▸ **YOUR GOAL**
Copy out each line below exactly as it appears.

Data items:

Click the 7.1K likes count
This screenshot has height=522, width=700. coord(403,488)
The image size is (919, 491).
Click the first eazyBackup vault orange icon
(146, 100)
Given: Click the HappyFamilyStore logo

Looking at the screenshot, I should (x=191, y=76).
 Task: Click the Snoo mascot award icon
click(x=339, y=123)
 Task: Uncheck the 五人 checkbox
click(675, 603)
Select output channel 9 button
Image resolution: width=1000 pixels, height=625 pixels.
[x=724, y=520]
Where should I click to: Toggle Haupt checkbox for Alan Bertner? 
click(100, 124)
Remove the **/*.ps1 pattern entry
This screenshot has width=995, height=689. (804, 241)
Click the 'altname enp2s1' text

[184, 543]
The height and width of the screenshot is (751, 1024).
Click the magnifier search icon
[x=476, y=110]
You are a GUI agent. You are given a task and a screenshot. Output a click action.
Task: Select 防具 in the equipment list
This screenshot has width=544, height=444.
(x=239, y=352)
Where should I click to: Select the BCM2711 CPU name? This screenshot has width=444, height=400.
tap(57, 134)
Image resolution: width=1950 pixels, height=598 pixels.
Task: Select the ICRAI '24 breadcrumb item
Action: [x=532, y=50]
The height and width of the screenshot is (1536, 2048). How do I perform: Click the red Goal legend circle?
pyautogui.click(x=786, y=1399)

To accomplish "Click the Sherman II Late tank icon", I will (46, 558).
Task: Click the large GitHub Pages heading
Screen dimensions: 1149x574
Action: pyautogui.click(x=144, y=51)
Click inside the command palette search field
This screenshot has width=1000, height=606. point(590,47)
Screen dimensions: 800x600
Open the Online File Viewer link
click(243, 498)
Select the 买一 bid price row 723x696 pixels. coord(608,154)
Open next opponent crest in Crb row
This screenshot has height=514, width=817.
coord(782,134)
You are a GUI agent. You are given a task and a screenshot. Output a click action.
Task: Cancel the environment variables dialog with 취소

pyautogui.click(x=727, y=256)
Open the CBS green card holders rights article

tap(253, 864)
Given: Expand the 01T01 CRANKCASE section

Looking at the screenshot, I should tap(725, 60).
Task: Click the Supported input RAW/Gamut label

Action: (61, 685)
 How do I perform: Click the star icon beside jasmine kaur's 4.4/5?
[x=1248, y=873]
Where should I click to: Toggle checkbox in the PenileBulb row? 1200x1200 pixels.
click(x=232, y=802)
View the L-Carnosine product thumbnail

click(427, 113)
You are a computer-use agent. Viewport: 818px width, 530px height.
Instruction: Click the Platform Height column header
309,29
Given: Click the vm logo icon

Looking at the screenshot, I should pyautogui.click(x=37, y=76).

▸ **REPLY TO THE EXERCISE**
Click the 7.1K likes count
This screenshot has height=522, width=700. coord(403,488)
The image size is (919, 491).
Click the first eazyBackup vault orange icon
(146, 100)
Given: Click the HappyFamilyStore logo

Looking at the screenshot, I should (x=191, y=76).
 Task: Click the Snoo mascot award icon
click(x=339, y=123)
 Task: Uncheck the 五人 checkbox
click(675, 603)
Select output channel 9 button
Image resolution: width=1000 pixels, height=625 pixels.
[x=724, y=520]
Where should I click to: Toggle Haupt checkbox for Alan Bertner? 
click(100, 124)
Remove the **/*.ps1 pattern entry
This screenshot has width=995, height=689. (804, 241)
Click the 'altname enp2s1' text

[184, 543]
The height and width of the screenshot is (751, 1024).
Click the magnifier search icon
[x=476, y=110]
You are a GUI agent. You are given a task and a screenshot. Output a click action.
Task: Select 防具 in the equipment list
This screenshot has width=544, height=444.
(x=239, y=352)
Where should I click to: Select the BCM2711 CPU name? This screenshot has width=444, height=400.
tap(57, 134)
Image resolution: width=1950 pixels, height=598 pixels.
Task: Select the ICRAI '24 breadcrumb item
Action: [x=532, y=50]
The height and width of the screenshot is (1536, 2048). How do I perform: Click the red Goal legend circle?
pyautogui.click(x=786, y=1399)

To accomplish "Click the Sherman II Late tank icon", I will (46, 558).
Task: Click the large GitHub Pages heading
Screen dimensions: 1149x574
Action: pyautogui.click(x=144, y=51)
Click inside the command palette search field
This screenshot has width=1000, height=606. point(590,47)
Screen dimensions: 800x600
Open the Online File Viewer link
click(243, 498)
Select the 买一 bid price row 723x696 pixels. coord(608,154)
Open next opponent crest in Crb row
This screenshot has height=514, width=817.
coord(782,134)
You are a GUI agent. You are given a task and a screenshot. Output a click action.
Task: Cancel the environment variables dialog with 취소

pyautogui.click(x=727, y=256)
Open the CBS green card holders rights article

tap(253, 864)
Given: Expand the 01T01 CRANKCASE section

Looking at the screenshot, I should tap(725, 60).
Task: Click the Supported input RAW/Gamut label

Action: (61, 685)
 How do I perform: Click the star icon beside jasmine kaur's 4.4/5?
[x=1248, y=873]
Where should I click to: Toggle checkbox in the PenileBulb row? 1200x1200 pixels.
click(x=232, y=802)
View the L-Carnosine product thumbnail

click(427, 113)
You are a computer-use agent. Viewport: 818px width, 530px height.
Instruction: Click the Platform Height column header
309,29
Given: Click the vm logo icon

Looking at the screenshot, I should pyautogui.click(x=37, y=76).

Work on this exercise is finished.